What to produce
Send back exactly the lines from the opening line of the records below through the one with "Screen dimensions: 1225x1567".

Provided entries

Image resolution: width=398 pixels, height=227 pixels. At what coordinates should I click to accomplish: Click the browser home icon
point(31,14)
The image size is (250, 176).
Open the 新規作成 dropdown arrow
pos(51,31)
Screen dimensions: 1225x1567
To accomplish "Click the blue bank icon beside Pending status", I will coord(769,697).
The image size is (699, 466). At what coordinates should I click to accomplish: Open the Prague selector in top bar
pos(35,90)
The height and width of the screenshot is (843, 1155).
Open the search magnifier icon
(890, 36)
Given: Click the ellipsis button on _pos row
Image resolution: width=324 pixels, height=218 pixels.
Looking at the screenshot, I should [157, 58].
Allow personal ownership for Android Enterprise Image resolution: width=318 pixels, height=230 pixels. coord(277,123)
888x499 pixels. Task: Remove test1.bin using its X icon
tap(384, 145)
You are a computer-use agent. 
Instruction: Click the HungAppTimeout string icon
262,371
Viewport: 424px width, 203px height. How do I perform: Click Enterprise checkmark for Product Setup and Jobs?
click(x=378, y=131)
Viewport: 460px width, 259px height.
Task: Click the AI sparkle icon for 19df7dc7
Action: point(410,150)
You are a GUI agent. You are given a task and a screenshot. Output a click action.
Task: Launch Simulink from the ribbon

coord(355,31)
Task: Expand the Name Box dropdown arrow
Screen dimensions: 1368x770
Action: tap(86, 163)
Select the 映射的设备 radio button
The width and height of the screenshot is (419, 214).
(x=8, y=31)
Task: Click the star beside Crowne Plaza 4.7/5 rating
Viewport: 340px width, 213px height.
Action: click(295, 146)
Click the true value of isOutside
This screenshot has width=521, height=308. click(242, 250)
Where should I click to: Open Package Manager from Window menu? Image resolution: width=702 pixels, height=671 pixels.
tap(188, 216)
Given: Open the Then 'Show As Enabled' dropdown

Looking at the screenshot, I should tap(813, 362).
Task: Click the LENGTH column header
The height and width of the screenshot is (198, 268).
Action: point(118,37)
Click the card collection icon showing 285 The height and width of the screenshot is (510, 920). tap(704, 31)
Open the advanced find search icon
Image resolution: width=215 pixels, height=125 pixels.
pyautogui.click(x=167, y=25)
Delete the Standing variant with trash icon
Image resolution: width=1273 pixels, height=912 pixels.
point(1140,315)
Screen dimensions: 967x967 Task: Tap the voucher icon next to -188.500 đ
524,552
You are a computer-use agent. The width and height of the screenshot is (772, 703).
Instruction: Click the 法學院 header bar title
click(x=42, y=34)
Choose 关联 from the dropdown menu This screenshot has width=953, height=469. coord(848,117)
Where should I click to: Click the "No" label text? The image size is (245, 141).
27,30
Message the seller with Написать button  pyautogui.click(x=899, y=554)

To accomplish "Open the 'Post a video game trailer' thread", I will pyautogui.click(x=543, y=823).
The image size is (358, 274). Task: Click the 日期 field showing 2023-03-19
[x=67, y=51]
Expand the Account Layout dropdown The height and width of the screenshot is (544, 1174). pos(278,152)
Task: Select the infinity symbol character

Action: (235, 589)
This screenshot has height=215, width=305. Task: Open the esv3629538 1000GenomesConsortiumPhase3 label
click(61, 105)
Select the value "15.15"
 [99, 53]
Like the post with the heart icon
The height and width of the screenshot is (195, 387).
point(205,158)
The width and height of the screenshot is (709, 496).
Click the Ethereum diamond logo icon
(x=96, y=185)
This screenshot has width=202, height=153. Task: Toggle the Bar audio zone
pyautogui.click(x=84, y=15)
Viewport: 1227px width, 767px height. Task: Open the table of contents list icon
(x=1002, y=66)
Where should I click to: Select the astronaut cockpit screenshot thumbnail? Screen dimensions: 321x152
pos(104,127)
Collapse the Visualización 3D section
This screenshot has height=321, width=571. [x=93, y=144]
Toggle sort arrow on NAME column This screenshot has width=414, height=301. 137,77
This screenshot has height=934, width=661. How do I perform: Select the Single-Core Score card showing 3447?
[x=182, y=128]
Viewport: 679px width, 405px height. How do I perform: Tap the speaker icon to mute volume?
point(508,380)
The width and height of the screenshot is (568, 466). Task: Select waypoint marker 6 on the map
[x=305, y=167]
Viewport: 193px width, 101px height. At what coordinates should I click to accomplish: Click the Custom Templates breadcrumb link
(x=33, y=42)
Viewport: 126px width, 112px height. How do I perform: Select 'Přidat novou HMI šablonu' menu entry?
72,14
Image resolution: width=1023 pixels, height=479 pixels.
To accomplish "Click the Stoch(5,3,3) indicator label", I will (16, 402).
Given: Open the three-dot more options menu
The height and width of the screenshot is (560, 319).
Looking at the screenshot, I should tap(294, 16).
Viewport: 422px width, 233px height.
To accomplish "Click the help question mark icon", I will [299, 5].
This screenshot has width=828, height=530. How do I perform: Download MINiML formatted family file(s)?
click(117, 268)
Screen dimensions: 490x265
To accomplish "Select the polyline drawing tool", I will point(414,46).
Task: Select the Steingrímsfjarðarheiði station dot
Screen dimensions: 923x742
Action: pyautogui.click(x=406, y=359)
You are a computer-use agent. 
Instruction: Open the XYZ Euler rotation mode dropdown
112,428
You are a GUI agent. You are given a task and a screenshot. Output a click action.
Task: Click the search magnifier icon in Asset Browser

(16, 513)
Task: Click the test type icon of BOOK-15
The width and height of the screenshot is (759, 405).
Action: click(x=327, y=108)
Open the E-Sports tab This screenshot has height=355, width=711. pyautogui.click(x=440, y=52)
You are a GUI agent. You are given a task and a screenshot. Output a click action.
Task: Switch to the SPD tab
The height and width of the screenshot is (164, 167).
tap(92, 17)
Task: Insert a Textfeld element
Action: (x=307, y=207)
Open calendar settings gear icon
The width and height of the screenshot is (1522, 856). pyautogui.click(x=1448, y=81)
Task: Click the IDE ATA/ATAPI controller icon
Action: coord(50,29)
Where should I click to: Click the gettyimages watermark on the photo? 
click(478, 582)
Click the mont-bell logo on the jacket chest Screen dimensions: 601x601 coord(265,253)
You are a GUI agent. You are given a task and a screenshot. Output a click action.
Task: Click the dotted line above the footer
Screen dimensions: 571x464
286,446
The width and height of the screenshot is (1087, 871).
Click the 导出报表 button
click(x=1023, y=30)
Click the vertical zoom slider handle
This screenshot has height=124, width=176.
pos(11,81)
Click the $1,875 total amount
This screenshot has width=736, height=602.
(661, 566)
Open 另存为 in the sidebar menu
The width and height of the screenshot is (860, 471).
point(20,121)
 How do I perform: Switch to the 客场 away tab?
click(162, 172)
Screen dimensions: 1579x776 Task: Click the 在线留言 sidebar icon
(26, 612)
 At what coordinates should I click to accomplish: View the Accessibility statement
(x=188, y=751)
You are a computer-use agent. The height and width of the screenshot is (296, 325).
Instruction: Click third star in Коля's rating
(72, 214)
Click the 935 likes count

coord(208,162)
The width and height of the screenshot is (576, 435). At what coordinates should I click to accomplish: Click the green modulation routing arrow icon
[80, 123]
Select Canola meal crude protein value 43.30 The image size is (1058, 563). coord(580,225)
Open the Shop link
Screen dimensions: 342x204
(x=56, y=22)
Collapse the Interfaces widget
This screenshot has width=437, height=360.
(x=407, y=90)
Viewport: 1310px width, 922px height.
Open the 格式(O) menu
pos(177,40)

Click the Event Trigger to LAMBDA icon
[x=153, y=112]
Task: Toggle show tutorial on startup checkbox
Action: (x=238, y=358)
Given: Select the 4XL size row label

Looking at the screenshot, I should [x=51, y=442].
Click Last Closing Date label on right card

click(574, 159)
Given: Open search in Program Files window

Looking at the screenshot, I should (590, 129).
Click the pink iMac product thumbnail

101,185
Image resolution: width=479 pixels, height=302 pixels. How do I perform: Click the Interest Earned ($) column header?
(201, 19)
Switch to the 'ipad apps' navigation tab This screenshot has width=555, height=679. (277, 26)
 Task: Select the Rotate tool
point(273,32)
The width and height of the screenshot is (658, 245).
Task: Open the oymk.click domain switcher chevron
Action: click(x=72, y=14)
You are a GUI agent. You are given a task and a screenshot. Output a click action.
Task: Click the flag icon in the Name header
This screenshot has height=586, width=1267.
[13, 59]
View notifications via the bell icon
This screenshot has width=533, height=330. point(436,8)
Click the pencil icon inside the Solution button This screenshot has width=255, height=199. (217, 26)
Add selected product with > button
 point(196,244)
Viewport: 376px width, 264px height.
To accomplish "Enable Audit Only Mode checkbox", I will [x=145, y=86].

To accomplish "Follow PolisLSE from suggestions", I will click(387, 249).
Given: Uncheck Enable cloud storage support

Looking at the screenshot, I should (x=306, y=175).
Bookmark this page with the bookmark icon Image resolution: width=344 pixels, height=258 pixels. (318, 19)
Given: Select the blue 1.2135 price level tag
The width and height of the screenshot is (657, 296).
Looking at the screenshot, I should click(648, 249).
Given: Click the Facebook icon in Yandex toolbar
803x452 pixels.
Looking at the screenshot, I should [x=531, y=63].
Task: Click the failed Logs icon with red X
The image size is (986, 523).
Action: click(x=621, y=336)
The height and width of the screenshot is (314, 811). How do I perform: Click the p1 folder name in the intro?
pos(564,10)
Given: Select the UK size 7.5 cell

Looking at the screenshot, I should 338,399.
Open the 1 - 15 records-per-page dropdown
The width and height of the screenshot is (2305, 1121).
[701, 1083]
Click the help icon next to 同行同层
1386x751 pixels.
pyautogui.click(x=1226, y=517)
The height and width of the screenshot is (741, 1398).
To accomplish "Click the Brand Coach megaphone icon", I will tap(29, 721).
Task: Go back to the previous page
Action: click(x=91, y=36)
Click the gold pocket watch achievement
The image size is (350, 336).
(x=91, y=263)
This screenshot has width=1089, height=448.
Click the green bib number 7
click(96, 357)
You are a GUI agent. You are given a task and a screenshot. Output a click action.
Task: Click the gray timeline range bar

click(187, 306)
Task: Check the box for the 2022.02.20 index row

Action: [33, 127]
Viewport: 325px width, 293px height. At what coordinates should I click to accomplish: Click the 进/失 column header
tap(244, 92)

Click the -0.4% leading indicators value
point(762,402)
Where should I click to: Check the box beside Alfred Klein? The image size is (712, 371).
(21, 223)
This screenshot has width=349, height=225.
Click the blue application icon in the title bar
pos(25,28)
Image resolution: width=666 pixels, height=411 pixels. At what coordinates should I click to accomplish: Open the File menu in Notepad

Task result
Image resolution: width=398 pixels, height=227 pixels. At what coordinates should I click to accomplish: Click the browser home icon
point(31,14)
The image size is (250, 176).
Open the 新規作成 dropdown arrow
pos(51,31)
Screen dimensions: 1225x1567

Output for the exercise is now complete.